— Start —

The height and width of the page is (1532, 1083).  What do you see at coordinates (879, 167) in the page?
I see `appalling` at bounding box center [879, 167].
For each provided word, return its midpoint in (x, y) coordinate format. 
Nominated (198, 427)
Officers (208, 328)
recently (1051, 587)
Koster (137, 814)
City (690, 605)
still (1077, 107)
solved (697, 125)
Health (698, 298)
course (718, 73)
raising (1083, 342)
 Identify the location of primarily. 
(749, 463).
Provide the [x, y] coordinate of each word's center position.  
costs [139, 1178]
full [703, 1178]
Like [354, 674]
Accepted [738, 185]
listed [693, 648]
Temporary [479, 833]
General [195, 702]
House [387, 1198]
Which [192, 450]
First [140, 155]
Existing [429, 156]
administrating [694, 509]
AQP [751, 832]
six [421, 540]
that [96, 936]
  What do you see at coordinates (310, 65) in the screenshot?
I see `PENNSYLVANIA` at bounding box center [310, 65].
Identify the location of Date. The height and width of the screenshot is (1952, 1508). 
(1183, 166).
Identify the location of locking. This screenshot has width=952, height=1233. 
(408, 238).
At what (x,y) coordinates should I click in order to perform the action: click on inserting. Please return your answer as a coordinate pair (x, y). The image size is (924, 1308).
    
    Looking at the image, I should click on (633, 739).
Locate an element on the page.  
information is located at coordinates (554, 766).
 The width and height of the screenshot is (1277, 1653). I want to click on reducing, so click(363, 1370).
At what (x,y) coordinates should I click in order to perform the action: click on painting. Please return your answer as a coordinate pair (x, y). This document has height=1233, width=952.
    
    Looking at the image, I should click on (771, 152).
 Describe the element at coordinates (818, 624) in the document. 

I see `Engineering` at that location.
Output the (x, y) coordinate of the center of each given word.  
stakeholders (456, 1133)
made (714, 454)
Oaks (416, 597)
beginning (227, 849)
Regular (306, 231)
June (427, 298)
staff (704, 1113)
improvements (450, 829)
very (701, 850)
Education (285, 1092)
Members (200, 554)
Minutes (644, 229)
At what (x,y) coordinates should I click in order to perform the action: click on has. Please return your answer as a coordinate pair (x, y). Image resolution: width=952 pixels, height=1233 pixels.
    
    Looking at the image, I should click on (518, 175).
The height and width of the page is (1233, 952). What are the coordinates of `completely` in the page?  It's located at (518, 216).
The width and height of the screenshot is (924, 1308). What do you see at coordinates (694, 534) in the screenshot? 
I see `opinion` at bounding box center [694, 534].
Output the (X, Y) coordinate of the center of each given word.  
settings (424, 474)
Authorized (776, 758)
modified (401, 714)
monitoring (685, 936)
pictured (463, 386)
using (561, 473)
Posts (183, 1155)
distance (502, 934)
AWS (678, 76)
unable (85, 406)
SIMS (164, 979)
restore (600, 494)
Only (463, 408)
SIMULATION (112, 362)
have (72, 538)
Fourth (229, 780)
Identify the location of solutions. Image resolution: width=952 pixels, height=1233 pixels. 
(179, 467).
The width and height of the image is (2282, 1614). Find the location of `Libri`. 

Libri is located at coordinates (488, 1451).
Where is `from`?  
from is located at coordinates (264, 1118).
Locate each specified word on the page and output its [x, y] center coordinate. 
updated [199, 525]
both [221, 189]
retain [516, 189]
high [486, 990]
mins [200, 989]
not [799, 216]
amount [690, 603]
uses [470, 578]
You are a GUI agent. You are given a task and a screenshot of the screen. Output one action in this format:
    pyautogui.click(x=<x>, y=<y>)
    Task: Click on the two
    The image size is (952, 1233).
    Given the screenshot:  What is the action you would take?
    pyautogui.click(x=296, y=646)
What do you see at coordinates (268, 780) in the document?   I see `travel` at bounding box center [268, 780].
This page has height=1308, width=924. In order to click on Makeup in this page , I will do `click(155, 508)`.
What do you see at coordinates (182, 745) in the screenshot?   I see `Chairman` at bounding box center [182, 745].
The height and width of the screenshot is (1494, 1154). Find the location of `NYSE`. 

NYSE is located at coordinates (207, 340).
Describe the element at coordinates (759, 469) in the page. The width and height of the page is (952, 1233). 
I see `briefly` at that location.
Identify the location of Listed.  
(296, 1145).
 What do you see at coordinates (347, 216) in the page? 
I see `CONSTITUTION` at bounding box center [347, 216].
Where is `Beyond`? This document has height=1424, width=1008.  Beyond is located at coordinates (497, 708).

— End —

STATED PROBLEM: Please show each line in the items above that contains the word "Describe".

EXERCISE OUTPUT:
 Describe the element at coordinates (818, 624) in the document. 
Describe the element at coordinates (759, 469) in the page. The width and height of the page is (952, 1233). 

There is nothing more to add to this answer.